Pero la idea no es hablar de estas películas sino de lo que espero del cine.

Siempre fue algo especial para mí, incluso en los años 80 después de que llegaron las videocaseteras a la casa, que aunque me facilitaron el descubrimiento de películas clásicas o de países que jamás estarían en una cartelera comercial de Bucaramanga, no tenía el encanto de encerrarse en un gran recinto para que me contaran una historia fuera de lo común, sin mayor distracción que la que puedan ofrecer los acompañantes.

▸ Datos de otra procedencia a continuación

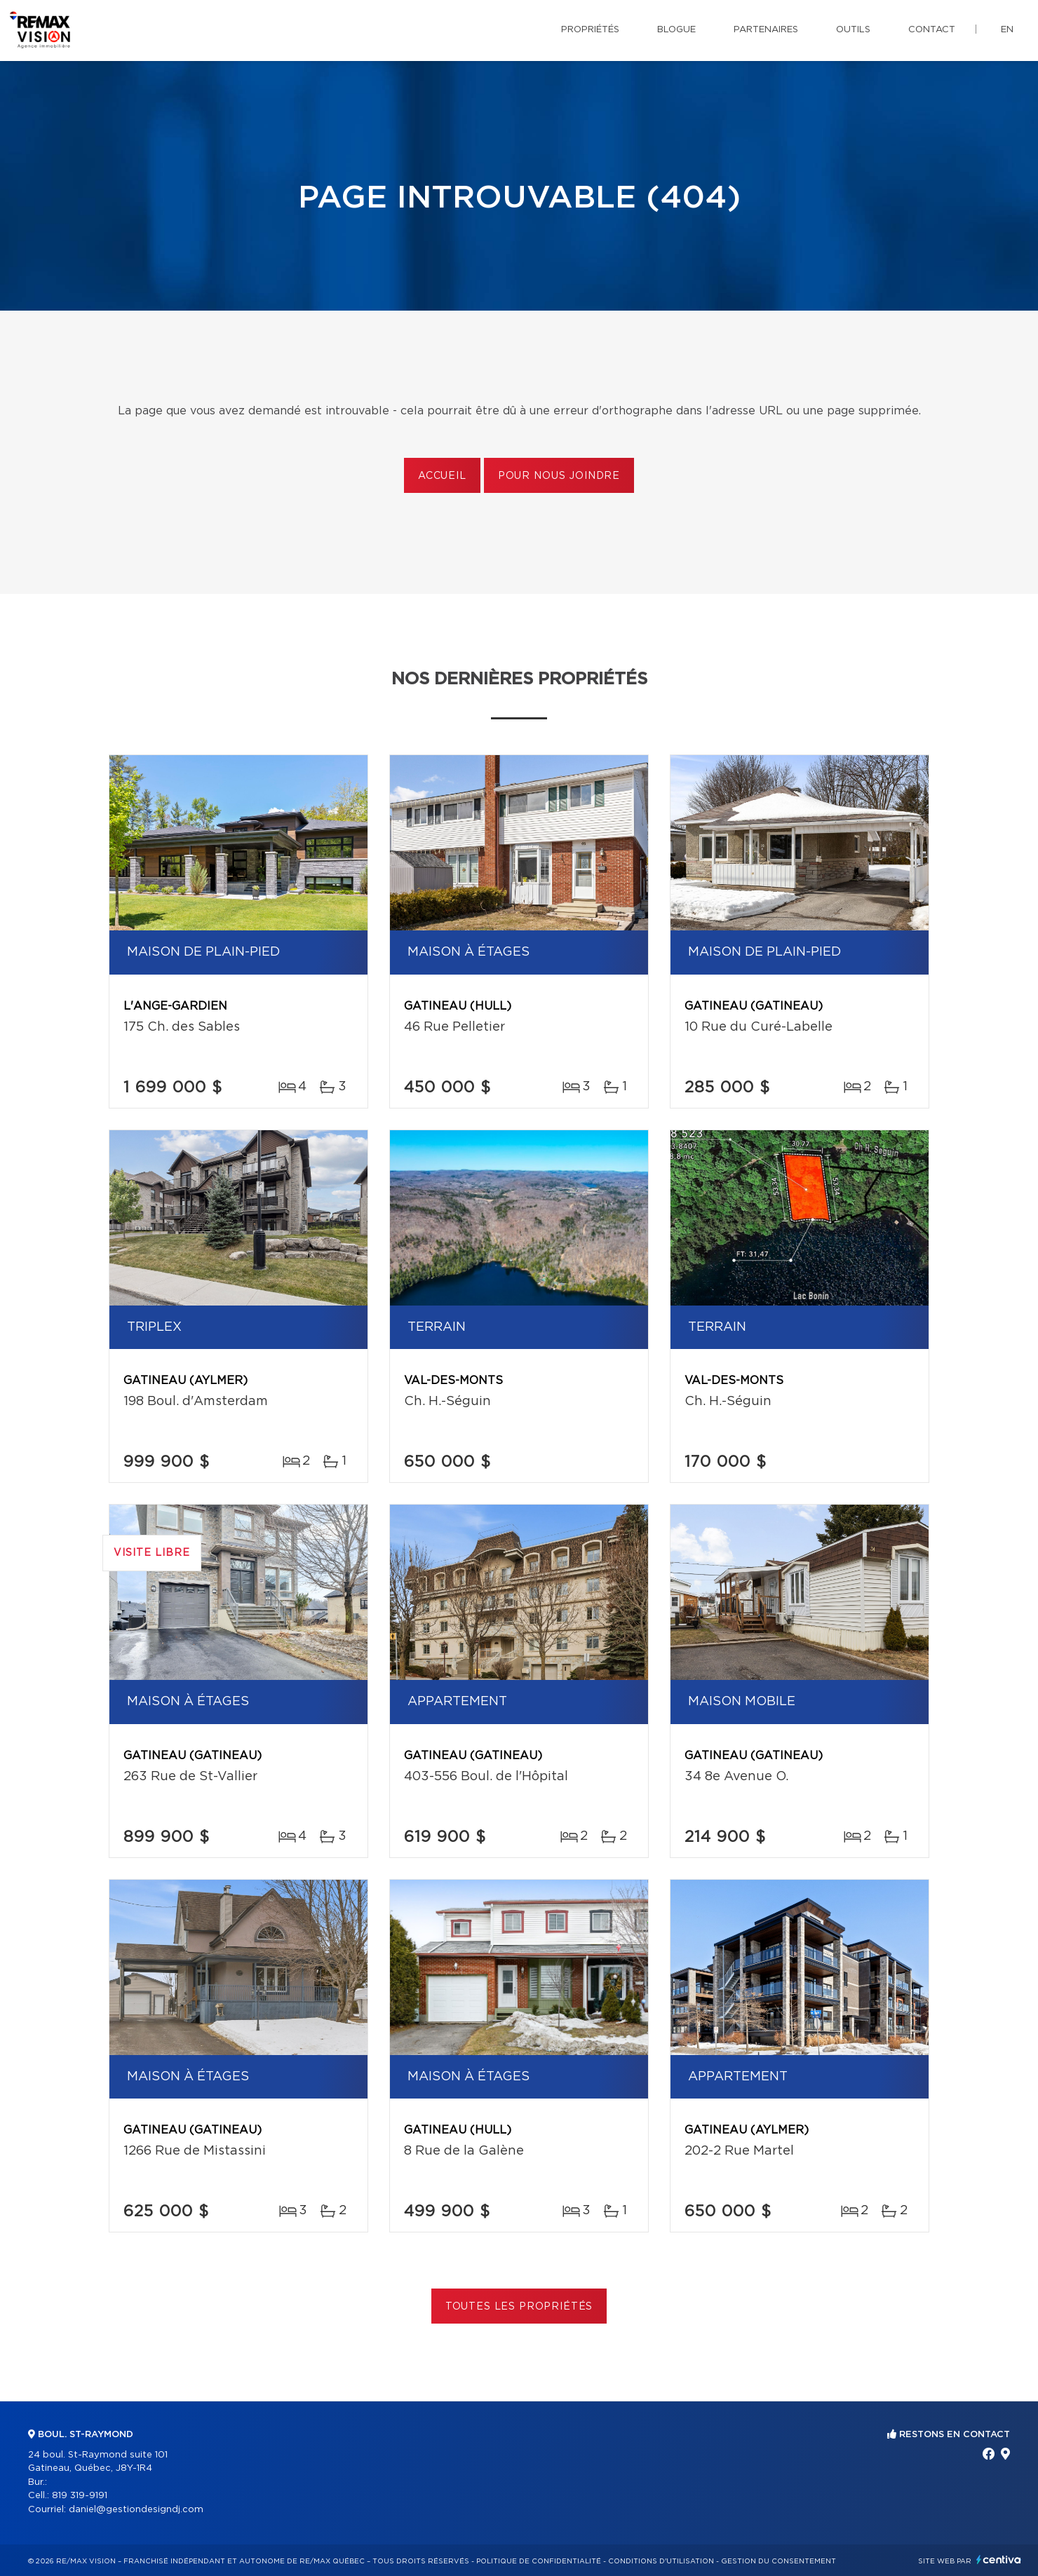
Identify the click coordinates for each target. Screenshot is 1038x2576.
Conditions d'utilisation (661, 2561)
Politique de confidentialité (538, 2561)
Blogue (676, 29)
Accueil (442, 476)
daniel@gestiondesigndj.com (136, 2509)
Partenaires (766, 29)
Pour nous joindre (559, 476)
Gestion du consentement (778, 2561)
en (1007, 29)
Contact (931, 29)
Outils (853, 29)
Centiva (998, 2559)
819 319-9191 (79, 2495)
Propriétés (590, 29)
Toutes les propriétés (519, 2307)
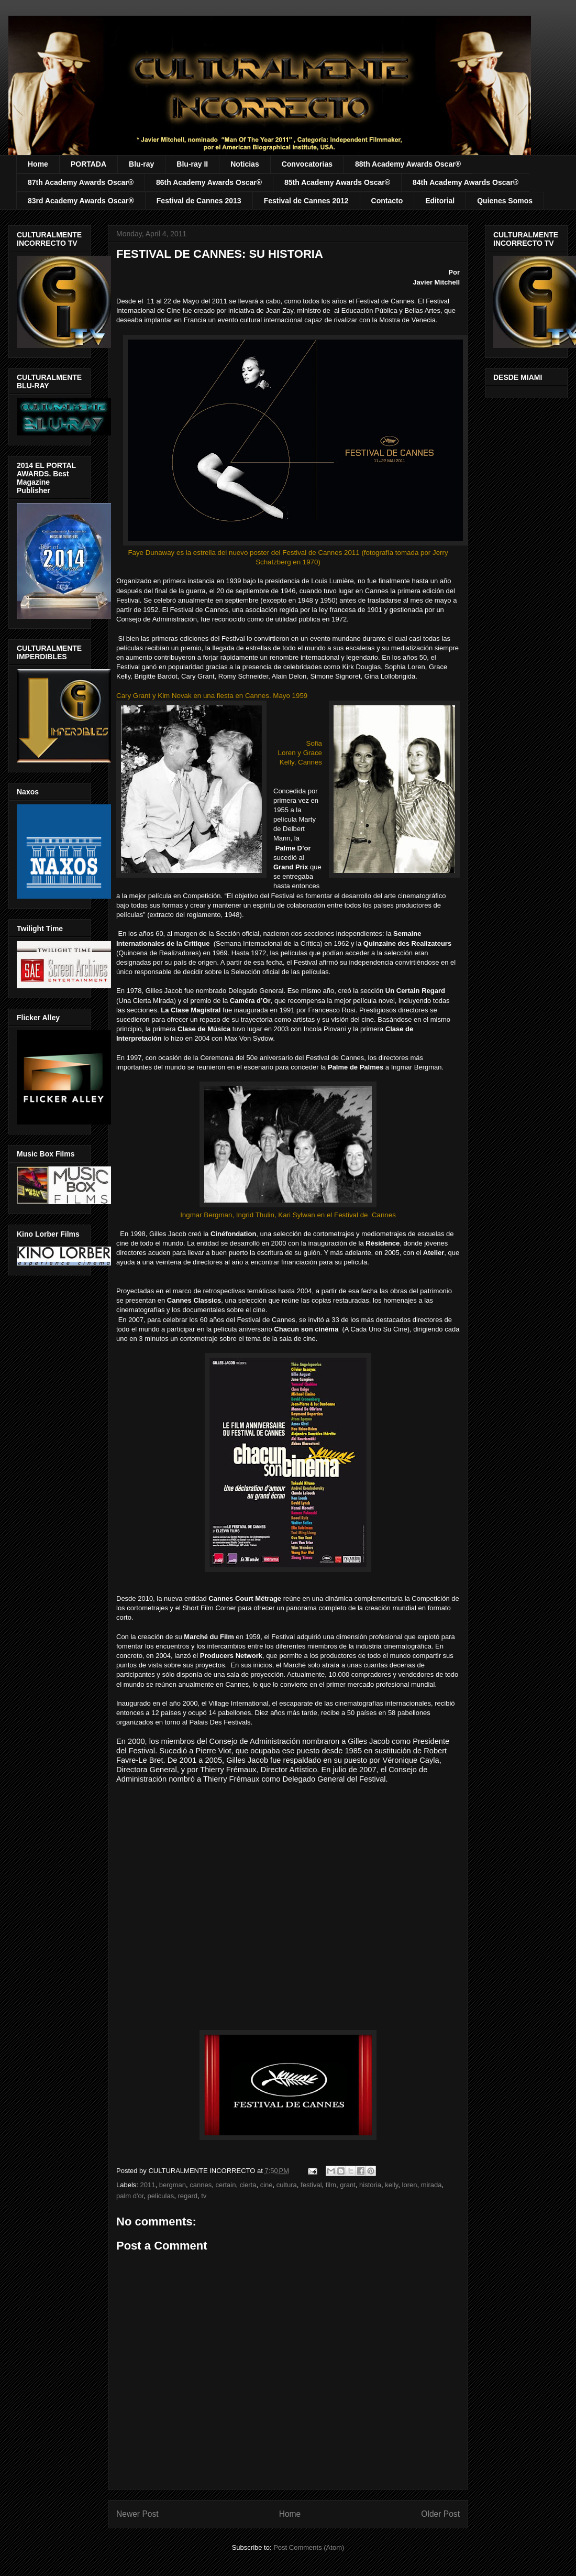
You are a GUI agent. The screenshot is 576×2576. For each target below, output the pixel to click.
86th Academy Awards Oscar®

Más adelante, en la universidad me interesó más el impacto social del cine que otros aspectos de realización. Artículos como los del ex profesor de Comunicación Social en la UNAB, Campo Elías Narvaez, a comienzos de los noventa, me marcaron un norte a seguir. En uno de ellos, hablaba de ese momento a finales del siglo XIX en el cuál se dieron tres nuevos aportes científicos que ayudan a encontrar los enredos ocultos del hombre.

Uno de ellos fue la creación de los Rayos X. Por primera vez se podía ver al interior de un cuerpo humano vivo y con ello entender mejor su funcionamiento, otro fue el Psicoanálisis de Freud, cuya base conceptual consistía en entrar a la mente de los pacientes para descubrir a través de sus recuerdos y experiencias las causas de sus comportamientos y así tratarlos de una forma diferente a lo supersticioso.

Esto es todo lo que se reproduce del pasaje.